Unnamed: 0,user_id,u0,u1,u2,u3,u4,u5,u6,u7,u8,...,u22,u23,u24,u25,u26,u27,u28,u29,u30,u31
0,1,0,0,1,0,0,0,0,0,0,...,0,0,0,0,0,0,0,0,1,0
1,2,0,0,0,0,0,0,0,1,0,...,0,0,1,0,0,0,0,0,0,0
2,3,0,0,1,0,0,0,0,0,0,...,0,0,0,0,0,0,0,0,0,1
3,4,0,0,1,0,0,0,0,0,0,...,0,0,0,0,0,0,0,0,1,0
4,5,0,0,0,0,1,0,0,0,0,...,0,0,1,0,0,0,0,0,0,0


# Item Features

* In content-aware recommenders, item features provide information about each item.

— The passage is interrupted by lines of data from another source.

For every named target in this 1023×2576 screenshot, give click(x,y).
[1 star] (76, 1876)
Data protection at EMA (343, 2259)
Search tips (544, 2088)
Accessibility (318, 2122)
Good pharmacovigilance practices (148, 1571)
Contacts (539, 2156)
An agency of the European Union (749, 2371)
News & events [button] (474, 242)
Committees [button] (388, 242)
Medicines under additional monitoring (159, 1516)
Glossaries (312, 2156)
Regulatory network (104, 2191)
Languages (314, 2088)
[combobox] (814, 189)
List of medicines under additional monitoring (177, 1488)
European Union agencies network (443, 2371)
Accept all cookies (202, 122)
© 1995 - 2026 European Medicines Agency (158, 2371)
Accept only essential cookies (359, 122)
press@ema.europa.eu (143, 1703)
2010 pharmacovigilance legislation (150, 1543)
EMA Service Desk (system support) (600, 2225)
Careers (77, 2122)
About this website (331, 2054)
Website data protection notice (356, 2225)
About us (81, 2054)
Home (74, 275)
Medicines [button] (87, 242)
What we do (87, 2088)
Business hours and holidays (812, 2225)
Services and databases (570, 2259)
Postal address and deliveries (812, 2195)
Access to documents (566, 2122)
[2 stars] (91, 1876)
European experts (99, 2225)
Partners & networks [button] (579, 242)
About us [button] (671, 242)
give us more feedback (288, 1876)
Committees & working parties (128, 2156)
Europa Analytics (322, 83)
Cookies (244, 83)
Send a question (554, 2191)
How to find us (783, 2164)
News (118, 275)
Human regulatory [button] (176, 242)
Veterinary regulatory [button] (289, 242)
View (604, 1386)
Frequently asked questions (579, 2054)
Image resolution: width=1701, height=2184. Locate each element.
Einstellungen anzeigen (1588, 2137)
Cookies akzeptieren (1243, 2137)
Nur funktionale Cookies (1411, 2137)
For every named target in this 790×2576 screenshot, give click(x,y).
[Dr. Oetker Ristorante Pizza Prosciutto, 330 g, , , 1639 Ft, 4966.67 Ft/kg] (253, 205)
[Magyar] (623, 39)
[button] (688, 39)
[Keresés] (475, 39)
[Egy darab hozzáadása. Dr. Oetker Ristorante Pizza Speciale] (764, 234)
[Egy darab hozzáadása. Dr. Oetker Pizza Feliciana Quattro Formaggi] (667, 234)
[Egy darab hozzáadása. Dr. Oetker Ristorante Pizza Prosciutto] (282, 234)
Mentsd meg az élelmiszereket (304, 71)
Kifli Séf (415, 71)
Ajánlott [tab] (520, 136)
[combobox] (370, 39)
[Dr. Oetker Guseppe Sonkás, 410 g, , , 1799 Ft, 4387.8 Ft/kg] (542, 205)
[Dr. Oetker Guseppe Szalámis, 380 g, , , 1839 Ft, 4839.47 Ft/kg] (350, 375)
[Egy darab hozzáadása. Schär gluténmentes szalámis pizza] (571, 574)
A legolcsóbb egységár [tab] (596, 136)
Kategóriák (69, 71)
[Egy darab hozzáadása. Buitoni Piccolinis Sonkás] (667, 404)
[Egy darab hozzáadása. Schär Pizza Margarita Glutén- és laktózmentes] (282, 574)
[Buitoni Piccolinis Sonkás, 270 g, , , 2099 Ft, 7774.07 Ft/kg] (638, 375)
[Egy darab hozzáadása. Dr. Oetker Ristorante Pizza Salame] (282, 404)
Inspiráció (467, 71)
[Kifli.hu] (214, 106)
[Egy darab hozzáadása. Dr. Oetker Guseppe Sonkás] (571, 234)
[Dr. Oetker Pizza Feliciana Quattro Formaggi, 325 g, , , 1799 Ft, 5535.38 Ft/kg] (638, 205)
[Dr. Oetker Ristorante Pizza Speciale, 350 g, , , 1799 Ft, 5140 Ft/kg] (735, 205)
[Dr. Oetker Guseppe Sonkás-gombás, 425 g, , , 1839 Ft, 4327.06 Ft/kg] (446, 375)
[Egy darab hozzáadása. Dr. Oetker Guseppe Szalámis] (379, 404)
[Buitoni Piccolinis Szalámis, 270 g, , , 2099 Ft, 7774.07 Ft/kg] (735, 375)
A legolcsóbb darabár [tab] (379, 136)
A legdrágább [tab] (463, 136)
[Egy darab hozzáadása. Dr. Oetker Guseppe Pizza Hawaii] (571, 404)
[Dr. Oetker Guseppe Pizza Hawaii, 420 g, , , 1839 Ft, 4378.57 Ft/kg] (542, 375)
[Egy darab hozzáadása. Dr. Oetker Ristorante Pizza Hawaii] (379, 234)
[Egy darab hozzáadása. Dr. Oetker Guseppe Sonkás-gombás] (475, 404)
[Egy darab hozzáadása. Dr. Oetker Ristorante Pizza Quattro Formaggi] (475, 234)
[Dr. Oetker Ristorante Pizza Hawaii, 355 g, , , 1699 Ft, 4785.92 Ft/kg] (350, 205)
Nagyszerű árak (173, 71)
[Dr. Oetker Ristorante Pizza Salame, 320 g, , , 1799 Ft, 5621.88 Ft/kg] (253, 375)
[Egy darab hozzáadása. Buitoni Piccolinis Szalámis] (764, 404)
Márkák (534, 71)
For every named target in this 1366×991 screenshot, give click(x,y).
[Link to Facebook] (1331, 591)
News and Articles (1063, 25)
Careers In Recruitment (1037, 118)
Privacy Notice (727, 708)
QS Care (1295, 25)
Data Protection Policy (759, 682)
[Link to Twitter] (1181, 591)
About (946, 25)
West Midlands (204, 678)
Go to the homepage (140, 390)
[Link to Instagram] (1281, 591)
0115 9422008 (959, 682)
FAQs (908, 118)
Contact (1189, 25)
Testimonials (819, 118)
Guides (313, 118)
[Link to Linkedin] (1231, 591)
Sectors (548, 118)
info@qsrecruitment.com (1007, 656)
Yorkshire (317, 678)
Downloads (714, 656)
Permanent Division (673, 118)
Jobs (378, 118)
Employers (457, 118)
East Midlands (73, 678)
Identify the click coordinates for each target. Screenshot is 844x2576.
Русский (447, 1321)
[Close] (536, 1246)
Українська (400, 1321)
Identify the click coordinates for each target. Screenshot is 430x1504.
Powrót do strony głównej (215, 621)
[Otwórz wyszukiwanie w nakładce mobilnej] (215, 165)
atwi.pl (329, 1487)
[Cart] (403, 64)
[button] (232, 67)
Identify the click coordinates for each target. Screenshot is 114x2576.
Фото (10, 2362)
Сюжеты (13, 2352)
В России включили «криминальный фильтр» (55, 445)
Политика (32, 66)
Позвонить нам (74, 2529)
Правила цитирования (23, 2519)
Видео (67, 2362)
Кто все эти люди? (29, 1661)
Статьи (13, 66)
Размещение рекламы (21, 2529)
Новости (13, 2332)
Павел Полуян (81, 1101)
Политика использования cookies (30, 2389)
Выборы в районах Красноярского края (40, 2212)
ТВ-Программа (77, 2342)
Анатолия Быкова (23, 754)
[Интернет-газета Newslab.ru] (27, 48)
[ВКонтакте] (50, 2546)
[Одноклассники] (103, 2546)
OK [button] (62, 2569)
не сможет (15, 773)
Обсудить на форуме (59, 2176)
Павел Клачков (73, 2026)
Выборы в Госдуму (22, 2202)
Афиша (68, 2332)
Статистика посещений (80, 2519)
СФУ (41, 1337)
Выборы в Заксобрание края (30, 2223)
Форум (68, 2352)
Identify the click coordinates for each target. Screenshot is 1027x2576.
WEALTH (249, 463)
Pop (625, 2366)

This information, for instance, can be used to measure **item similarity**.
* In particular, this can helpful to solve the [cold-start problem](https://en.wikipedia.org/wiki/Cold_start_(recommender_systems)) when there exist items in the test set that were not part of training.
* In general, item features can form **latent representations** based embeddings of unstructured text, images, video, or audio related to each item.
* Mab2Rec allows building **content- and context-aware** recommendation algorithms.
* Let's explore the one-hot encoded item features based on movie genre. 

In [5]:
item_df = pd.read_csv("data/features_item.csv")

item_df.head()

Unnamed: 0,item_id,i0,i1,i2,i3,i4,i5,i6,i7,i8,i9,i10,i11,i12,i13,i14,i15,i16,i17,i18
0,1,0,0,0,1,1,1,0,0,0,0,0,0,0,0,0,0,0,0,0
1,4,0,1,0,0,0,1,0,0,1,0,0,0,0,0,0,0,0,0,0
2,7,0,0,0,0,0,0,0,0,1,0,0,0,0,0,0,1,0,0,0
3,8,0,0,0,0,1,1,0,0,1,0,0,0,0,0,0,0,0,0,0
4,9,0,0,0,0,0,0,0,0,1,0,0,0,0,0,0,0,0,0,0


# Extended Data

* Our data overview so far covers user features, item features and their interaction in the test/train splits. 
* This setup suffice for most recommenders. 
* Still, practical considerations might emerge in the real-world such as item eligibility, cold start problems, and memory efficiency. 
* The extended datasets provide additional information and the advanced functionality notebook shows how to incorporate it when building recommenders. 

## Eligibility 
* So far we assumed that all items are eligible for all users. 
* In practice, this might not be the case. 
* In the extended data, `data_eligibility.csv` provides the list of eligible items for each user. 
* See advanced functionality notebook to incorporate this extended data and address eligibility criteria. 

## Feature Data Types
* When working with applications with a large user base, the user features file can be quite large leading to out of memory issues. 
* A practical approach is to store the data type of each user feature and then to load user features with data types explicitly specified. 
* This can bring substantial memory savings. 
* In the extended data `features_user_dtypes.json` provides an example of specifying data types. 
* See the advanced functionality notebook to incorporate this exended data and address memory issues.